▶ [MATERIAL SUPPLIED]
+ + +
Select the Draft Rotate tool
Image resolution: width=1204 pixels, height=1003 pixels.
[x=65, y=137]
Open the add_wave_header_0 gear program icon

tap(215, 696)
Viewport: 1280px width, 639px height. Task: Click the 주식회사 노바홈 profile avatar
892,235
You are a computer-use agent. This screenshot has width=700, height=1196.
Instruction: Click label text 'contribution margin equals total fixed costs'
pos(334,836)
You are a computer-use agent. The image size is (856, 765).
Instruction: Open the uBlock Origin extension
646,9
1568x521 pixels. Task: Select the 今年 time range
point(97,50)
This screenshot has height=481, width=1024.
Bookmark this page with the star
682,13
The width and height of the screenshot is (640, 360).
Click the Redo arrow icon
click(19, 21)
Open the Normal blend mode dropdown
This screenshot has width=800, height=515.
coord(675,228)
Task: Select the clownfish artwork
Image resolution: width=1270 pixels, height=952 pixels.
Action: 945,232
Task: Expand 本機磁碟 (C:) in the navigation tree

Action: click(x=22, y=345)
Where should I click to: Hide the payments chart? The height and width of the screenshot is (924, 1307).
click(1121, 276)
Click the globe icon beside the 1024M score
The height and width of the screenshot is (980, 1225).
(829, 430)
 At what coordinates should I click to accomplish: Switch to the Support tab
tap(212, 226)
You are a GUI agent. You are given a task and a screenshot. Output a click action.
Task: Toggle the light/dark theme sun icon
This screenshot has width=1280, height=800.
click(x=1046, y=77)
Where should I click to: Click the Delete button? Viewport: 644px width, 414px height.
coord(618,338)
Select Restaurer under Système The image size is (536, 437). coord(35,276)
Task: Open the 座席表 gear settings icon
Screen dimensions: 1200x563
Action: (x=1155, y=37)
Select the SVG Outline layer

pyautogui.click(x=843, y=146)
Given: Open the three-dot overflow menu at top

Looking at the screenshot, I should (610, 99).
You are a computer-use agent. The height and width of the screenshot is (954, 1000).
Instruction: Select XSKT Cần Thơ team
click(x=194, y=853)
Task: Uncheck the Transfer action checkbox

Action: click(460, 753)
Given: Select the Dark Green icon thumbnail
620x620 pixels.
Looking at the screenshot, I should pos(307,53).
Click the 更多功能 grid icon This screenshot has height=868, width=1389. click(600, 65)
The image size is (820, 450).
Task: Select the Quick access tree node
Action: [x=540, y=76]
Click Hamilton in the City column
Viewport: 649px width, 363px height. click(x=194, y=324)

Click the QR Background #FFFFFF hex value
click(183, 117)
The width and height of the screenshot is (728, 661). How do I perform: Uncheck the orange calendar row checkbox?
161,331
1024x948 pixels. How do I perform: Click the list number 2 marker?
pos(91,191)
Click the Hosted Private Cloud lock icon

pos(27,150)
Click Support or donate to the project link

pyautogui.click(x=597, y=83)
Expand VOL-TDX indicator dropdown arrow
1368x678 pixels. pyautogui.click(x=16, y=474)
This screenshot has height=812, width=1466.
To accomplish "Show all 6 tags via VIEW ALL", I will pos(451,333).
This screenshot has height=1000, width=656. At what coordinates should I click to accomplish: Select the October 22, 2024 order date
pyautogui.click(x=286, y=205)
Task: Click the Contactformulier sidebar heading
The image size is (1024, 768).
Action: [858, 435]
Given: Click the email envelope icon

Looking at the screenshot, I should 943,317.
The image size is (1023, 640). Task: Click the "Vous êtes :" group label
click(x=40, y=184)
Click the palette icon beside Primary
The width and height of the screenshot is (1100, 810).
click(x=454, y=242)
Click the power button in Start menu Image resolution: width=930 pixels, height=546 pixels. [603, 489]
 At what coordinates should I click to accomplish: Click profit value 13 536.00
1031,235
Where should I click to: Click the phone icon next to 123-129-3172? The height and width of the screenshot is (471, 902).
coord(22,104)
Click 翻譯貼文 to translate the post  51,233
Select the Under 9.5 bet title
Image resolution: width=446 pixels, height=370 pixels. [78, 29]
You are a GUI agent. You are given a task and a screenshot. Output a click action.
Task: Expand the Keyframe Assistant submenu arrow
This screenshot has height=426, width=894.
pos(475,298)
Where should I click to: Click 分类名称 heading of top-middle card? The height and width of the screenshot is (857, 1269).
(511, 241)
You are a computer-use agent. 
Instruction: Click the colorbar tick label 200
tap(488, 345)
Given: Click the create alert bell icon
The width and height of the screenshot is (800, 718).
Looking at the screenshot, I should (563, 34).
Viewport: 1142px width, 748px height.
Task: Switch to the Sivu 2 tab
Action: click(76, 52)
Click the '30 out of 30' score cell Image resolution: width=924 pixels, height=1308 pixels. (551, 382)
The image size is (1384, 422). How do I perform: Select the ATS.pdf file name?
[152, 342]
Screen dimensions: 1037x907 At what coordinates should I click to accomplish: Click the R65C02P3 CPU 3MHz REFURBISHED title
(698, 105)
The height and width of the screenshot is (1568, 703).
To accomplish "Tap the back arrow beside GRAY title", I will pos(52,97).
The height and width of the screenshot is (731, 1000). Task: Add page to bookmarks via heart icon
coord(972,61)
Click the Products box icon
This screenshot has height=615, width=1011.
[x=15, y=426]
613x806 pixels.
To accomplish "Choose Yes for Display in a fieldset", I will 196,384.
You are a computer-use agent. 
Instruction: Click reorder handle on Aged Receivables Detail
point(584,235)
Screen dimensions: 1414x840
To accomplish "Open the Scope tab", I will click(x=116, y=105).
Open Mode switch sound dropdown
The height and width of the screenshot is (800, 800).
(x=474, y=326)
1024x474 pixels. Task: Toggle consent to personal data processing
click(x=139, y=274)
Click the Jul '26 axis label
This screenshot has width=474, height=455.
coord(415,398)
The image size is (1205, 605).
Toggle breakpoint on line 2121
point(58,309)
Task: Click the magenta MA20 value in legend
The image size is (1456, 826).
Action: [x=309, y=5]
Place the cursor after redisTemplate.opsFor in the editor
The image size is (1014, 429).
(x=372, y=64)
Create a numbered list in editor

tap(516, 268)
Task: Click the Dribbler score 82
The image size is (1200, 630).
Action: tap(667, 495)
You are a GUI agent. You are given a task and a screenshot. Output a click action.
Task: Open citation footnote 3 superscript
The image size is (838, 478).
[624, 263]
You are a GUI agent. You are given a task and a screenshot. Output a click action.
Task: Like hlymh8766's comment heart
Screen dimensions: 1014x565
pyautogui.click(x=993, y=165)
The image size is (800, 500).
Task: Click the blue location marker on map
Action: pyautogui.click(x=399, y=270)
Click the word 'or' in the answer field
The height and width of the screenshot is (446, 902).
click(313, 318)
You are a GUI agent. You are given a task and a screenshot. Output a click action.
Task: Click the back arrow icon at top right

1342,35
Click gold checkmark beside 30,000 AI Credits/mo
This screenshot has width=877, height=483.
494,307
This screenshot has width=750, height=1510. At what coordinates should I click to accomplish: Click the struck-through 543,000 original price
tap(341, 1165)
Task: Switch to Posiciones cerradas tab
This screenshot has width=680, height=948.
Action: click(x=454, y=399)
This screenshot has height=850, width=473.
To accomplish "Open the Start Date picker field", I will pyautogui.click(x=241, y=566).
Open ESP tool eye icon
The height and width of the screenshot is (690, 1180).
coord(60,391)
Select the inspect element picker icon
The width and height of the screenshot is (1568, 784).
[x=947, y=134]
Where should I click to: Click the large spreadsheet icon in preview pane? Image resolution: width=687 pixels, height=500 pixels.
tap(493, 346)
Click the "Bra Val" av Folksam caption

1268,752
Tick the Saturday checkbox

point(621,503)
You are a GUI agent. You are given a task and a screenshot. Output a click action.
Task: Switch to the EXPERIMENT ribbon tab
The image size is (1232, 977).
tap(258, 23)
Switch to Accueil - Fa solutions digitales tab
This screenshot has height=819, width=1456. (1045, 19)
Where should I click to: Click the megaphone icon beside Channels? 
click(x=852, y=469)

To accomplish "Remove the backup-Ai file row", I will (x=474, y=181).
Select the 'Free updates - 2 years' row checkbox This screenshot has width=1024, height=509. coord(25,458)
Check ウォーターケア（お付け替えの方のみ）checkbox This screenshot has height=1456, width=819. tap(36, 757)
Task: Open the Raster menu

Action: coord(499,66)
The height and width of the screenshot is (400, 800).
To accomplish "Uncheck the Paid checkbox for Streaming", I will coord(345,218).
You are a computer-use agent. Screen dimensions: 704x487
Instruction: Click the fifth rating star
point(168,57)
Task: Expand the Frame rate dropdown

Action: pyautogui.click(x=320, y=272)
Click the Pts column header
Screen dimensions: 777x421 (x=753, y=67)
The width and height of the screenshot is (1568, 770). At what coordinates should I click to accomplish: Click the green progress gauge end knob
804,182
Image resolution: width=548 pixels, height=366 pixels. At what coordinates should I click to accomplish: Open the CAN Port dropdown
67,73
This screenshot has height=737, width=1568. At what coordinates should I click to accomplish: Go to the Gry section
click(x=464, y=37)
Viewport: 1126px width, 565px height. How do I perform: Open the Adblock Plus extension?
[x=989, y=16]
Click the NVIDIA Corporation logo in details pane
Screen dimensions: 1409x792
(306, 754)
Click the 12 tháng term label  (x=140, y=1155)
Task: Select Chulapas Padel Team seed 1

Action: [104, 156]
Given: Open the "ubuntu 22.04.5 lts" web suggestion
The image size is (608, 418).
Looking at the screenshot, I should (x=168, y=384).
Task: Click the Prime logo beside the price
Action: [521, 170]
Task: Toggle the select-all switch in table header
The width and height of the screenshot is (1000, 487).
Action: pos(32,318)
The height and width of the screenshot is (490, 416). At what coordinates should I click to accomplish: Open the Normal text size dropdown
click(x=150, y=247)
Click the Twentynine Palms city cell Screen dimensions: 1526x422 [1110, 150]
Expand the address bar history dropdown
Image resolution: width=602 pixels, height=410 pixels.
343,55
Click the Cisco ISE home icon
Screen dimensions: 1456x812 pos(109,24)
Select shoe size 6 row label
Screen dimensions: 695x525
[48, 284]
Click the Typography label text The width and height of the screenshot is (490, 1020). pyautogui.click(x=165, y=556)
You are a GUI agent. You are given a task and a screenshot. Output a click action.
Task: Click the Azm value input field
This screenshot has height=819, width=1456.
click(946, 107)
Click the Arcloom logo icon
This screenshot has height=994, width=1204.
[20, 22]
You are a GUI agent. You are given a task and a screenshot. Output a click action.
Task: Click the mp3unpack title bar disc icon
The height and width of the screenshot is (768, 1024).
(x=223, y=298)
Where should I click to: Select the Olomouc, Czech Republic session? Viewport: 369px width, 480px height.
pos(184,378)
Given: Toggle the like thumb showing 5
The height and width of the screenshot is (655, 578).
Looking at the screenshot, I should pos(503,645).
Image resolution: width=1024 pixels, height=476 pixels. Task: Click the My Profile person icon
+ + +
▶ [YOUR INSTRUCTIONS] For the string "will", return every line of the data where it appears.

▶ [EXERCISE ANSWER]
To accomplish "Show all 6 tags via VIEW ALL", I will pos(451,333).
To accomplish "Tap the back arrow beside GRAY title", I will pos(52,97).
To accomplish "Choose Yes for Display in a fieldset", I will 196,384.
To accomplish "Open the Scope tab", I will click(x=116, y=105).
To accomplish "Open the Start Date picker field", I will pyautogui.click(x=241, y=566).
To accomplish "Remove the backup-Ai file row", I will (x=474, y=181).
To accomplish "Uncheck the Paid checkbox for Streaming", I will coord(345,218).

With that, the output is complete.